136-year-old lifeboat found in hay shed rafters

The wooden lifeboat that carried the crew to safety after their ship wrecked off the western coast of Australia in 1891 has been found intact in the rafters of a hay shed. Archaeologist Bob Sheppard was taking a tour of the old farm’s historic outbuildings. John Grigson showed him the nifty boat in the rafters and told him it was the lifeboat of the Maid of Lincoln. The remains of the Maid were never found, so this is the only known artifact from the shipwreck and it is in excellent condition.

The Maid of Lincoln was a 12-horsepower wooden steamer built in Port Lincoln in 1885. It primarily served harbor duty for its first few years. In 1889 it caught fire while at anchor in South Bay and was heavily damaged in the conflagration. It was repaired and put back to work.

It wasn’t fire damage that brought it down in the end. The ship set out on April 11, 1891, carrying a load of guano from the Abrolhos Islands, rich seabird nesting sites, to Bunbury. Its captain, William Millar, ordered changes to the course heading but stayed below deck so much that he didn’t realize it was getting to close to the coast and that the visibility was too poor for the helmsman to adjust. At 2:00 AM, the Maid of Lincoln struck a reef eight miles south of Jurien Bay off Hill River and quickly sank.

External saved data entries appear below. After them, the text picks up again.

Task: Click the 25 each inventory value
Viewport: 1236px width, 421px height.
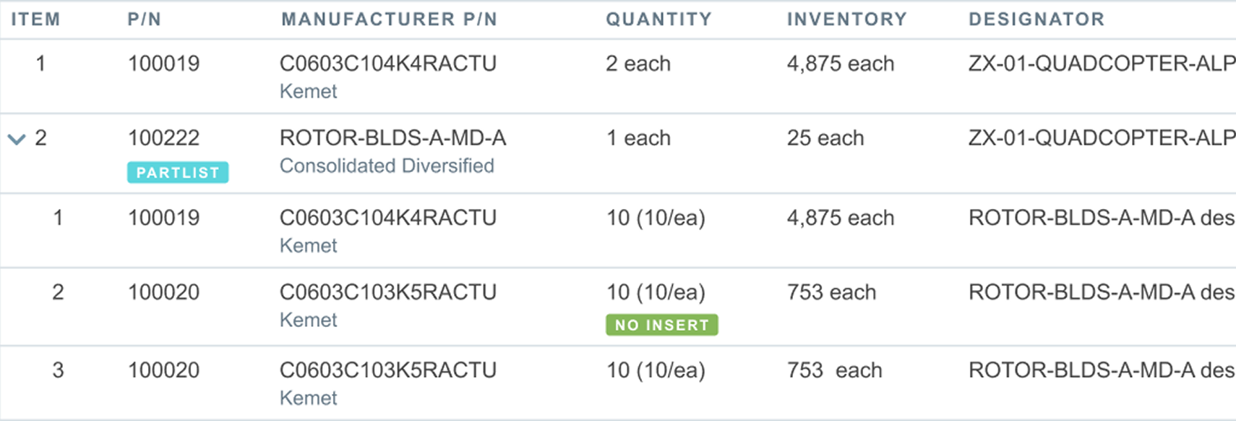Action: tap(825, 137)
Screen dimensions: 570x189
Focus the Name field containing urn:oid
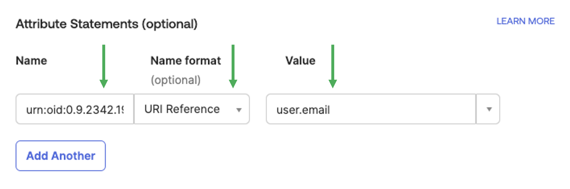pyautogui.click(x=75, y=109)
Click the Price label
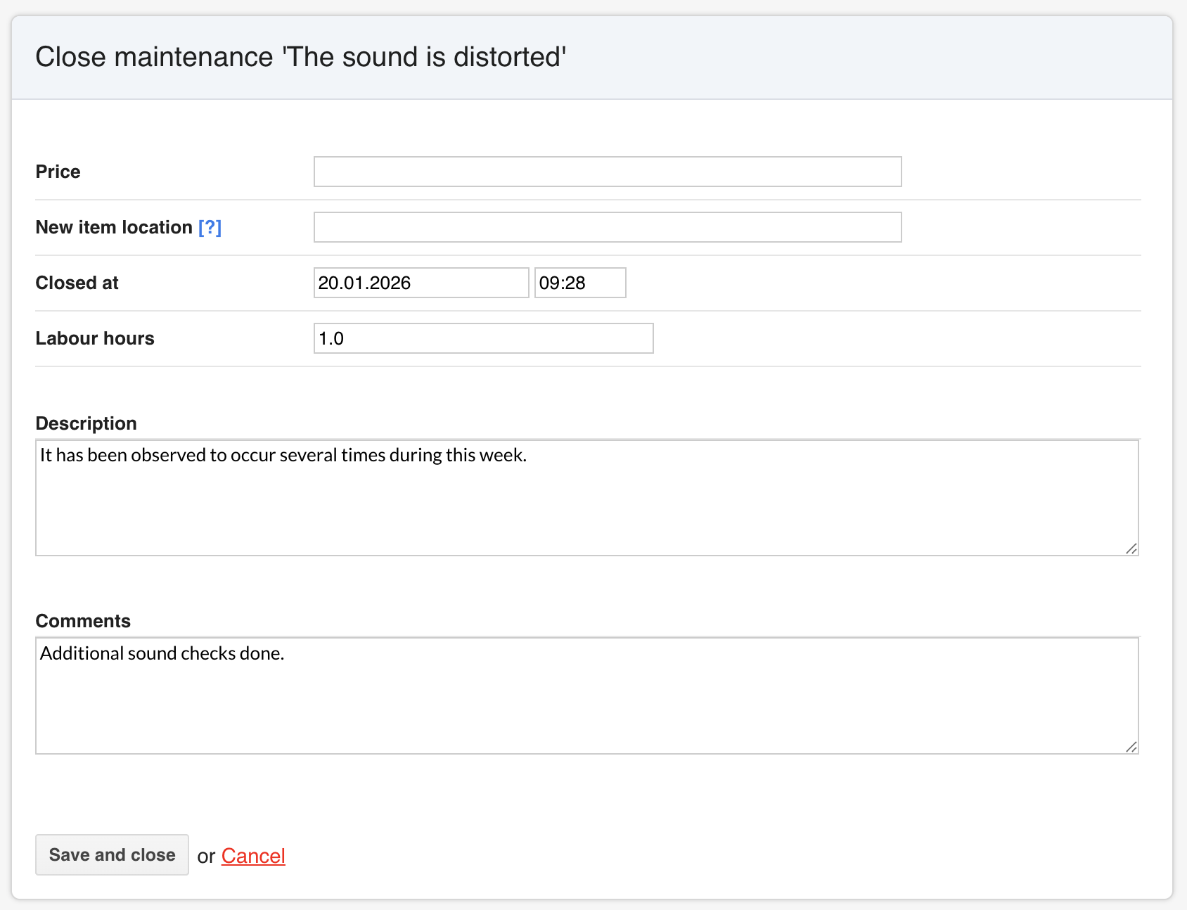 tap(58, 172)
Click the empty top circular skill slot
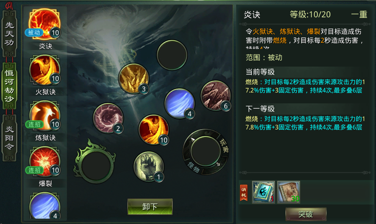 point(172,55)
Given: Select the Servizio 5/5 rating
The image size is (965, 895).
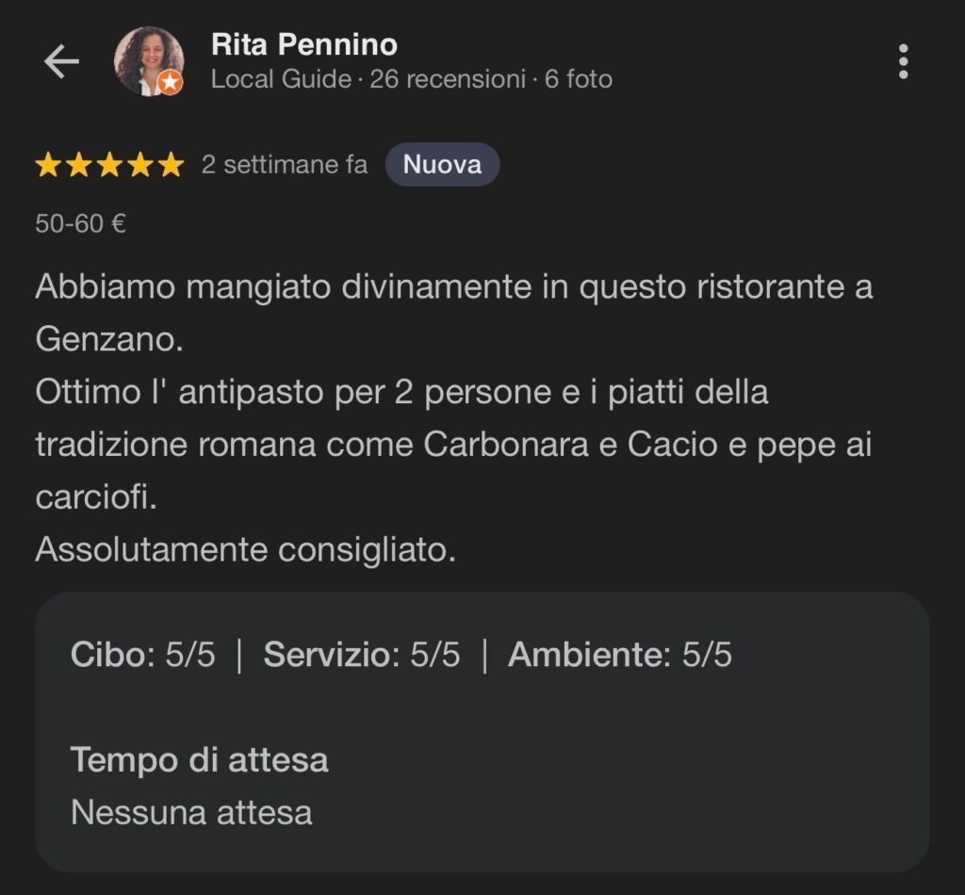Looking at the screenshot, I should pos(362,655).
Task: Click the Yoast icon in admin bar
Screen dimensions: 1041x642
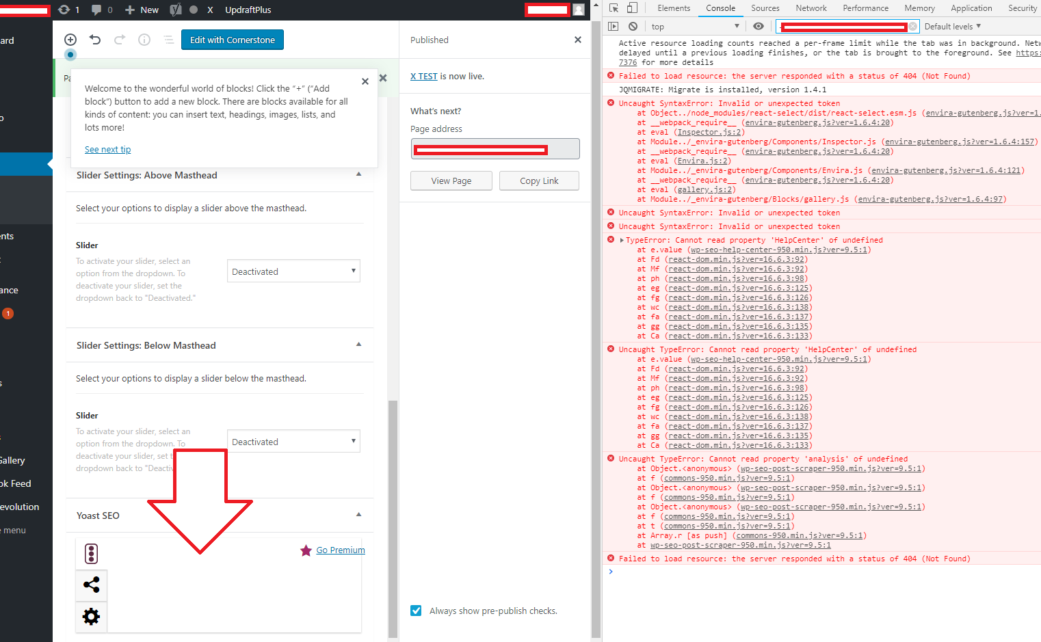Action: click(176, 10)
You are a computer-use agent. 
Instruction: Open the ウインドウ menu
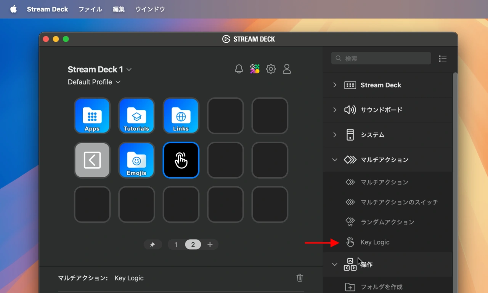[150, 9]
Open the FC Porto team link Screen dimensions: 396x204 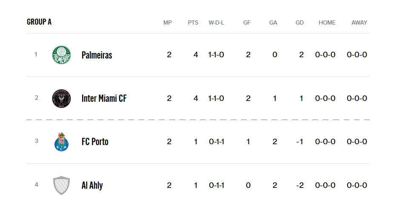point(95,142)
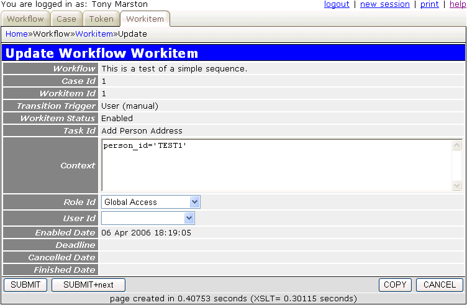Click Context scrollbar up arrow
This screenshot has height=305, width=467.
(x=457, y=145)
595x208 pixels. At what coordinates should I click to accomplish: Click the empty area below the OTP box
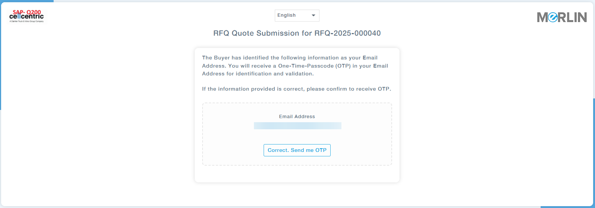297,174
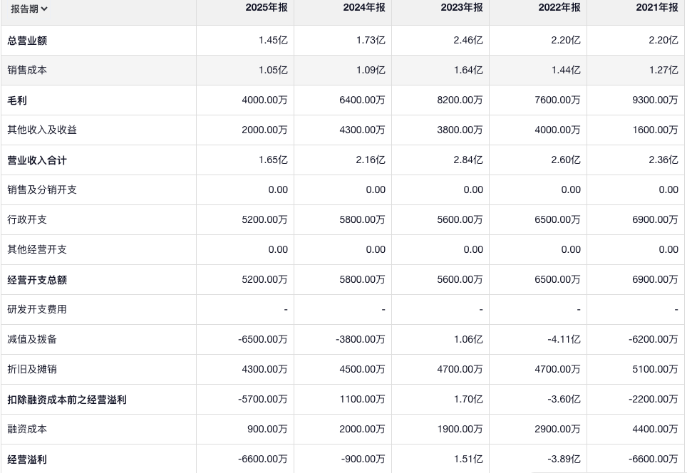This screenshot has height=473, width=687.
Task: Click the 2021年报 column header
Action: click(x=657, y=8)
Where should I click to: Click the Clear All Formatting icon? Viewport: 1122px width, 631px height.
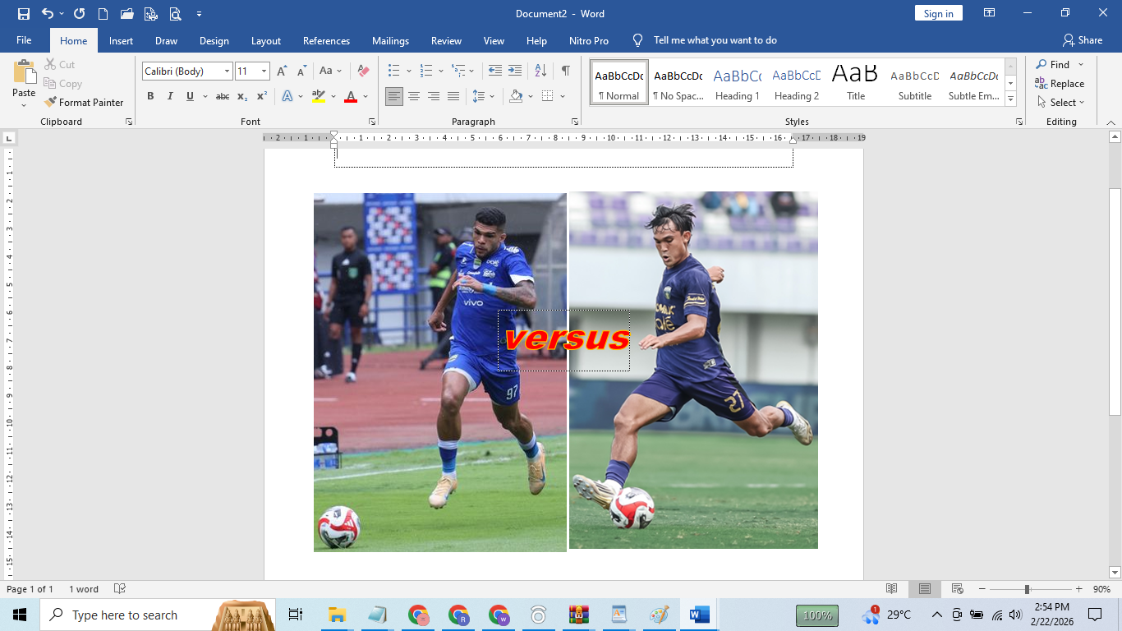coord(362,71)
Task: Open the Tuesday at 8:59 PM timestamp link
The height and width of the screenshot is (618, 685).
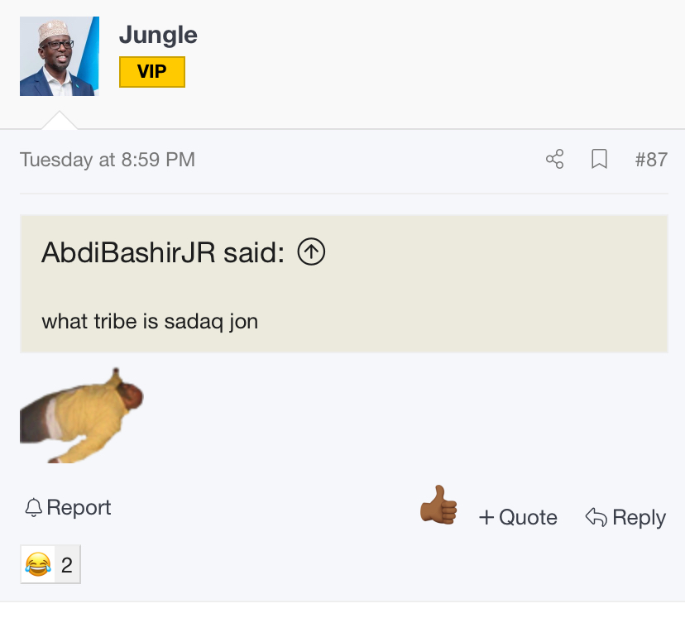Action: tap(108, 159)
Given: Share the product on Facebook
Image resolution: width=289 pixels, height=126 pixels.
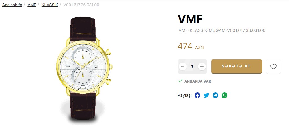Looking at the screenshot, I should (x=197, y=95).
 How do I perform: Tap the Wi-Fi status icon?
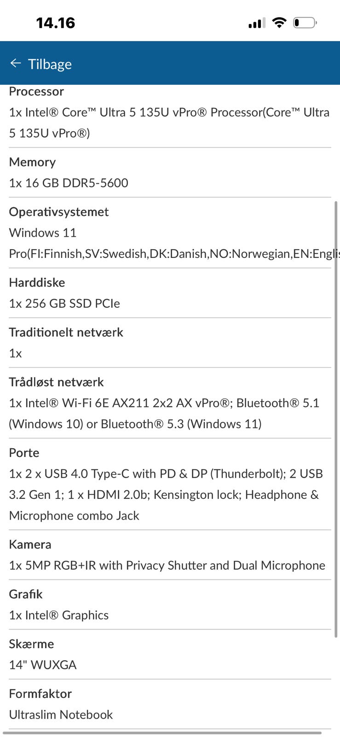(279, 23)
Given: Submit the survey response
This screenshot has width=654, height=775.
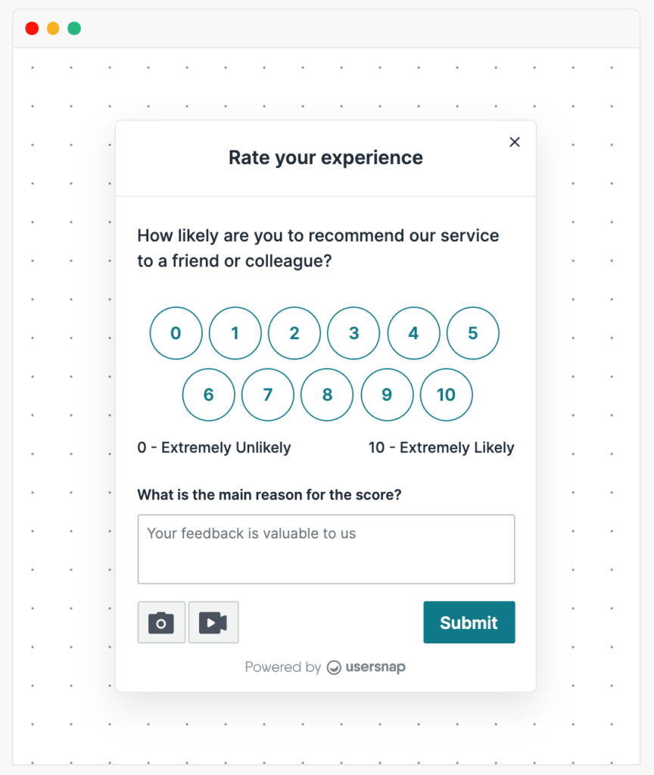Looking at the screenshot, I should coord(469,622).
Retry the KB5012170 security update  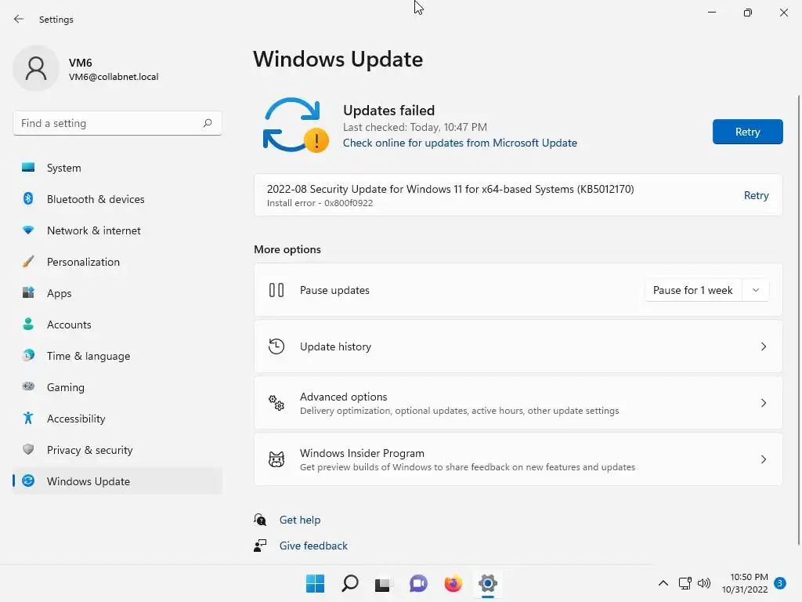756,195
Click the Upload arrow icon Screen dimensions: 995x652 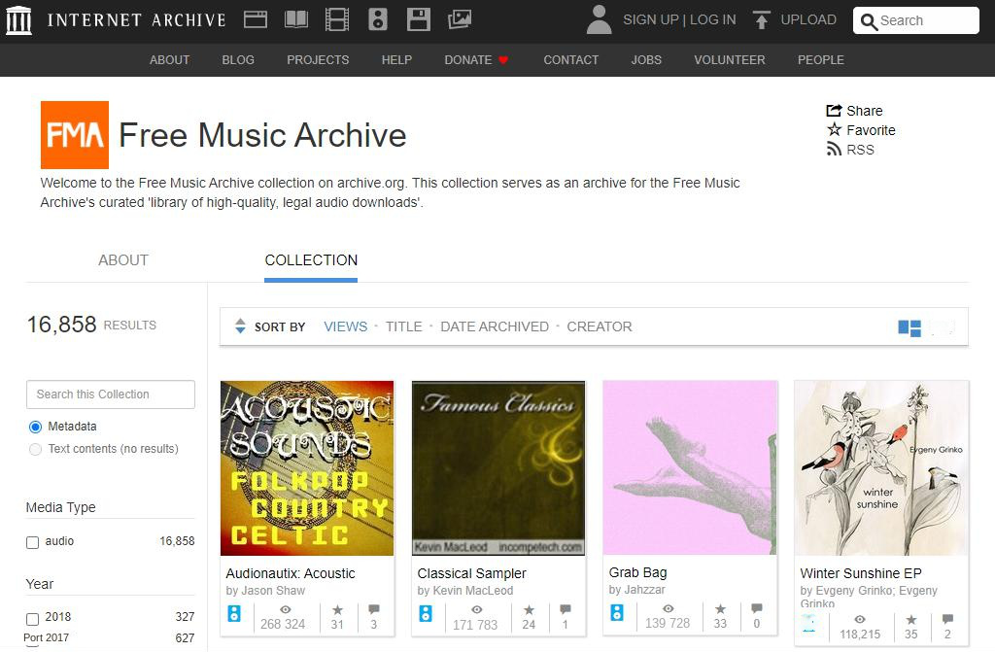click(x=762, y=19)
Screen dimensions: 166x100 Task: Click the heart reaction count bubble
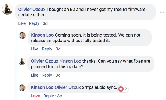[x=123, y=89]
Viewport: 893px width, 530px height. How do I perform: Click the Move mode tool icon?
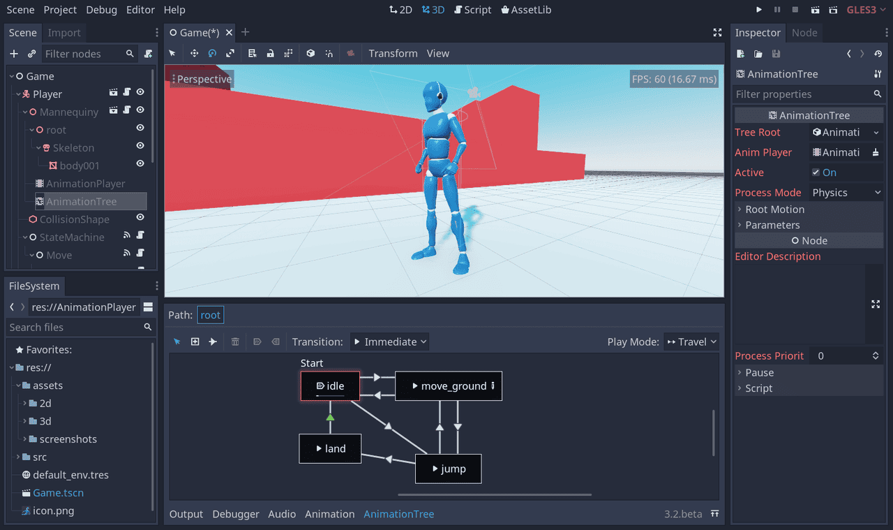pyautogui.click(x=194, y=54)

The captain, a half-dozen crew members and one stowaway who only made his presence known when the ship was rapidly filling with water, managed to get on the ship’s lifeboat and launch it before the ship went down, but they didn’t have the time to salvage any supplies. Half of the crew didn’t even have the time to put shoes on. When they made it safely to Jurien Bay, the shoeless survivors stayed behind on the beach and the other half of the party went inland to Cockleshell Gully where they reached the Grigson farm. John Grigson’s grandfather transported the refugees to Geraldton on by horse and cart. Captain Millar gave the lifeboat to Grigson to thank him for his aid.

The family used it as a fishing boat and kept it out on the veranda. Around 70 or 80 years ago, they retired it permanently and stashed it up in the shed they’d built in 1901. It has been peacefully collecting spider webs ever since. The rafters are in worse condition than the boat. Devoured by white ants, they are not what you would call structurally sound at this point, and the boat was at risk of collapse.

Removing the boat was a delicate operation. An archaeologist and expert on ropes was enlisted and he designed a cunning rig made of old ladders, fencing and ropes to carefully raise the boat off the rafters and then lower it to the ground. They didn’t know how heavy it was or how it might react to the pressures of transport, but the old lifeboat proved remarkably sturdy yet. The team was able to remove it intact without incident.

For now it resides in a weather-proof storage shed. Sheppard hopes to find a permanent home for it in a museum. The Grigson family has stipulated that it must remain in Jurien Bay for the community to enjoy this rare piece of its maritime history.